Al caer la tarde, los vigías que no dejaban de otear el horizonte a la espera de la llegada del príncipe Sarwan con sus tropas, divisaron en la lontananza la aparición de los estandartes del reino de Sindistán. El monarca y Ayub fueron avisados de inmediato y el rey pidió a los informantes regresar y cerciorarse de quién estaba al mando de esas tropas y pedirles que no se acercasen demasiado y que esperasen a que acudiera a su encuentro Radi Shah en persona. Los emisarios regresaron a la caída del sol asegurando al rey que su hermano Sarwan iba a la cabeza de las tropas venidas de la cordillera de Nujum. El monarca casi saltaba de alegría, abrazándose una y otra vez a Ayub, quien, a su vez, parecía estar en éxtasis al oír la tan anhelada noticia de que su primo y amigo de la infancia estuviera a salvo.

—¿Veis, majestad? Se lo dije, primo —chillaba Ayub alegre, perdiendo la compostura, lo mismo que el rey, y otros príncipes presentes.

—Desde luego, primo —gritaba Radi Shah a su vez alborozado, abrazándose efusivamente con cuantos príncipes y caudillos se acercaban hasta él para felicitarle.

Todos estaban viviendo uno de los momentos más felices de sus vidas, especialmente Radi Shah, que de pronto había recuperado a su hijo Feruz y a su hermano Sarwan, además de la confianza de obtener la victoria sobre Akbar Khan.
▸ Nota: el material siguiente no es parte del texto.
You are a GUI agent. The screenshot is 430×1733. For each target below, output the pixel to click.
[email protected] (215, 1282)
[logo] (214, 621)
Horas después, al quedarse los campos, las colinas y los montes envueltos por el oscuro manto de la noche, Radi Shah acompañado de dos de sus principales caudillos acudieron a recibir al príncipe Sarwan y a sus tropas. El encuentro entre los dos hermanos fue muy emotivo, pues Radi Shah tenía pocas esperanzas de volver a encontrar con vida a Sarwan. Al mismo tiempo, Ayub y Razin se habían infiltrado de nuevo en el campamento del ejército enemigo, donde volvieron a entrevistarse con los líderes rebeldes con quienes habían negociado anteriormente.
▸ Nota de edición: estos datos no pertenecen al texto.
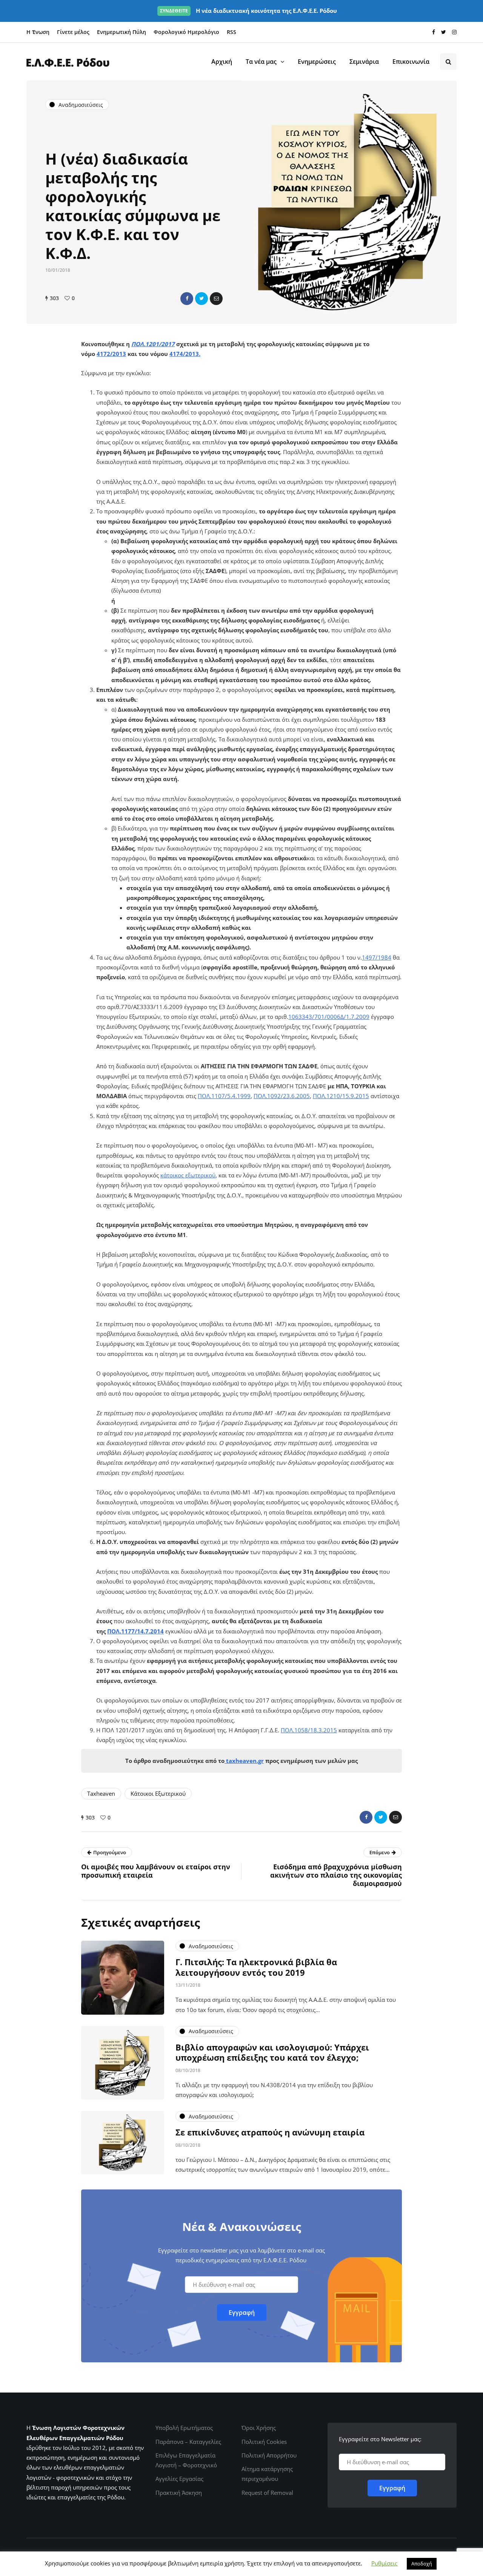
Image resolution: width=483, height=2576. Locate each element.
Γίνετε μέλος (73, 31)
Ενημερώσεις (317, 61)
En el pabellón principal del campamento del príncipe Sarwan, este explicó con detalle a su hermano todas las peripecias que habían vivido él y sus tropas desde que el alud de rocas y piedras, provocado por los emboscados del ejército de Najmistán, partiera al ejército sindistaní en dos. Radi Shah y sus acompañantes escuchaban el relato con sus cinco sentidos, con rostros que iban cambiando de semblante y expresión, desde el padecimiento profundo hasta la satisfacción, dando alabanzas «a Dios todopoderoso, con cuya ayuda pudimos llegar hasta aquí a tiempo, para ser la espada vengadora del enemigo que nos causó tantos sufrimientos, siempre a traición y por sorpresa», concluyó Sarwan.
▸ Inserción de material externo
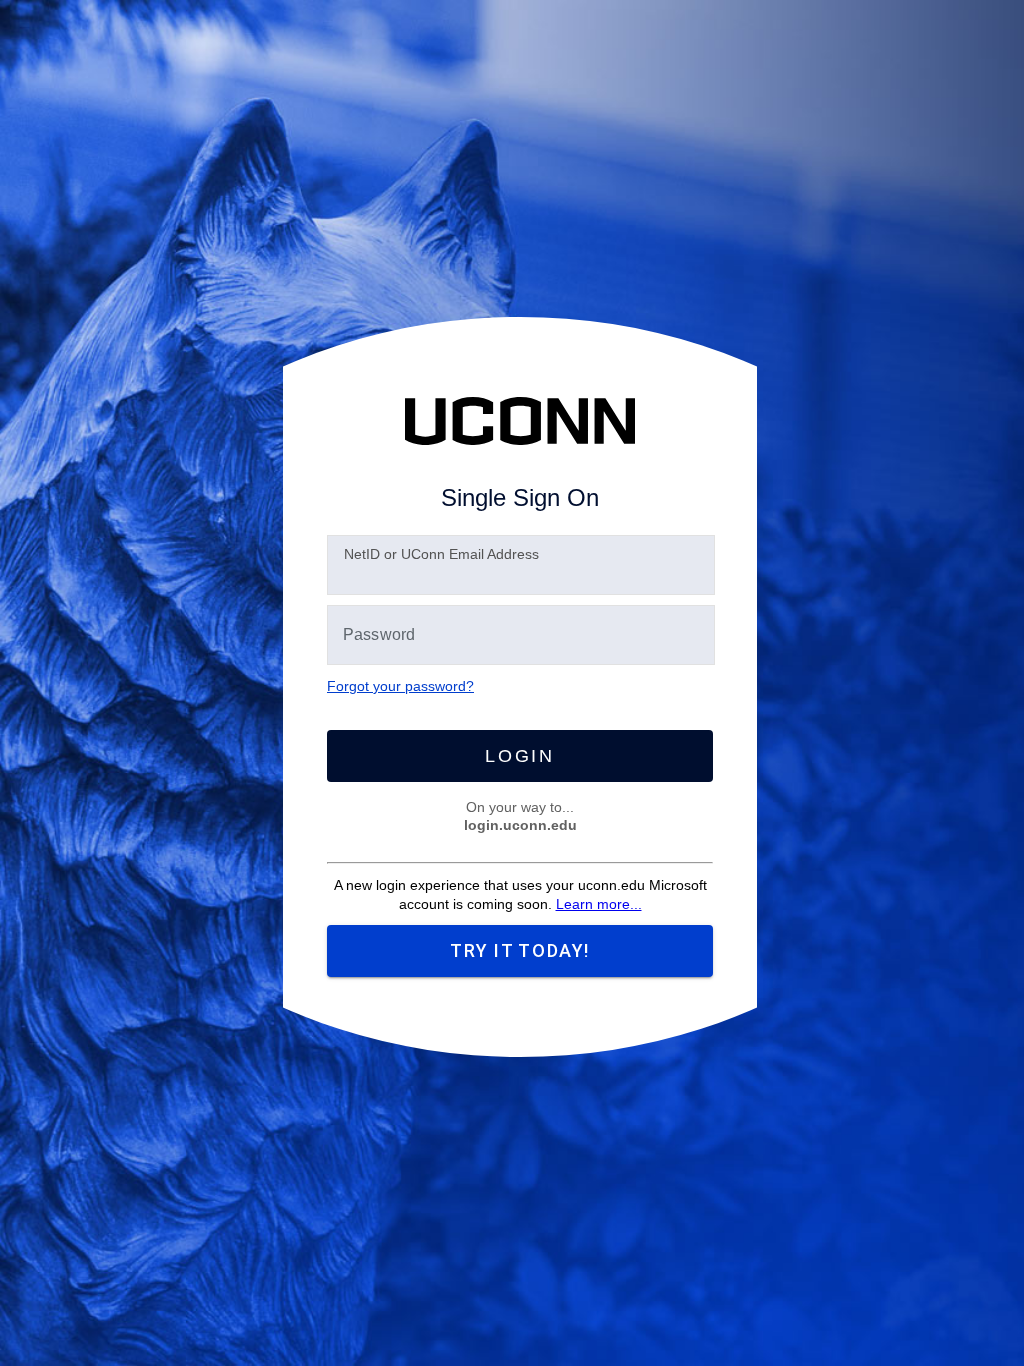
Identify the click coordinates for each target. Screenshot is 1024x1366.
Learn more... (599, 904)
El rey volvía a abrazarse con su hermano, el único hermano que le quedaba, mientras repetía en voz alta, para que le escucharan todos los presentes:

—Nuestra venganza no tardará en dar sus frutos, hermano, te lo prometo, os lo prometo a todos vosotros —dijo esta última frase dirigiéndose a sus lugartenientes.